(Strive 2:1)
Ding!
The second floor of the Tower Strive was not what I had expected. In my head, I’d had images of something more grandiose, more exotic, and more… pleasant-smelling.
El and I stepped out of the elevator into a narrow alley, the floors covered with trash and the walls with graffiti. Rickety steel scaffolding blocked out the sky, dripping slightly as if from a recent rainstorm. That liquid mingled with piles of garbage to create suspicious brown puddles on the ground.
El lurched over to the wall and began to make retching noises.
“Damn,” I said. “I would’ve thought this was a raccoon’s bread and butter.”
“No,” El panted. “That fucking Fernet. Everything… spinning.”
I leaned down to pat her on the back. “Why don’t you stay here for a bit while I look ahead?”
El weakly nodded and then retched again. It sounded less dry this time, and I backed away to avoid the splash zone.
There was a fluorescent glow and harsh electric buzz from the end of the alley. It came from one of those Japanese style vending machines, with the products displayed in neat brightly-lit rows. There were only five items for sale, arranged in a cross formation.
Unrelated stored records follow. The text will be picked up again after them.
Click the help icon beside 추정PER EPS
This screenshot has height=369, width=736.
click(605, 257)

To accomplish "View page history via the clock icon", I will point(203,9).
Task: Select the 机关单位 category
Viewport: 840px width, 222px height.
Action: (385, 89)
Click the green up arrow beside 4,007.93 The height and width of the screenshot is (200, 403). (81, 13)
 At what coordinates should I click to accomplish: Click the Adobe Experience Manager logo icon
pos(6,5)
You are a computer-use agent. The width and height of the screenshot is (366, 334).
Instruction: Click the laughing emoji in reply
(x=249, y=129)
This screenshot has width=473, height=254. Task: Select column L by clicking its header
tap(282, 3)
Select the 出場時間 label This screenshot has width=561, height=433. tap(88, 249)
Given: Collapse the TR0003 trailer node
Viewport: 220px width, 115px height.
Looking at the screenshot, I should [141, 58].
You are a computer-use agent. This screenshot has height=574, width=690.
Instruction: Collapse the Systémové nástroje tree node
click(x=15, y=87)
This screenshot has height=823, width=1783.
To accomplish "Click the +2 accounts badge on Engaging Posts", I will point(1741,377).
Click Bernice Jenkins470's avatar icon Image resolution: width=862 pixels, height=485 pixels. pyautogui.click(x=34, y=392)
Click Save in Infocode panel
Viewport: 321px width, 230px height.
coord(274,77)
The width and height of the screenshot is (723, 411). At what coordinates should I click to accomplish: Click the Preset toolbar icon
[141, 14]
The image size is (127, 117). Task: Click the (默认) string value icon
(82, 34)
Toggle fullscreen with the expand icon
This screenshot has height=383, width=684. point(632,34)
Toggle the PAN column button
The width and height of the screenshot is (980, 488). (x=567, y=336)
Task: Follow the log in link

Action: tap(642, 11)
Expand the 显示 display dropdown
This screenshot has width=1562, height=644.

The top one looked like a protein bar, with a green and white wrapper that had a mint leaf on it. The leaf had a cute anime face, with a dialog bubble coming out of its mouth that proclaimed: “Oh! So Fresh!”
The middle row held three individually wrapped hard candies, the kind they’d give to kids at a doctor’s office. Each was a different color: red, green, and blue.
At the bottom, there was a cyan-colored soda labeled “Super Bubbles!” with a cartoon image of a surfing shark on it.
Next to the snacks were an unmarked slot and a cross-shaped keypad. Simple enough, but I didn’t have any cash on me, certainly no coins.
Besides the vending machine, the path was a dead end, so I walked past where El was busy emptying her stomach, back to the elevator we’d arrived from.
As Hilbert had promised, there was no down button.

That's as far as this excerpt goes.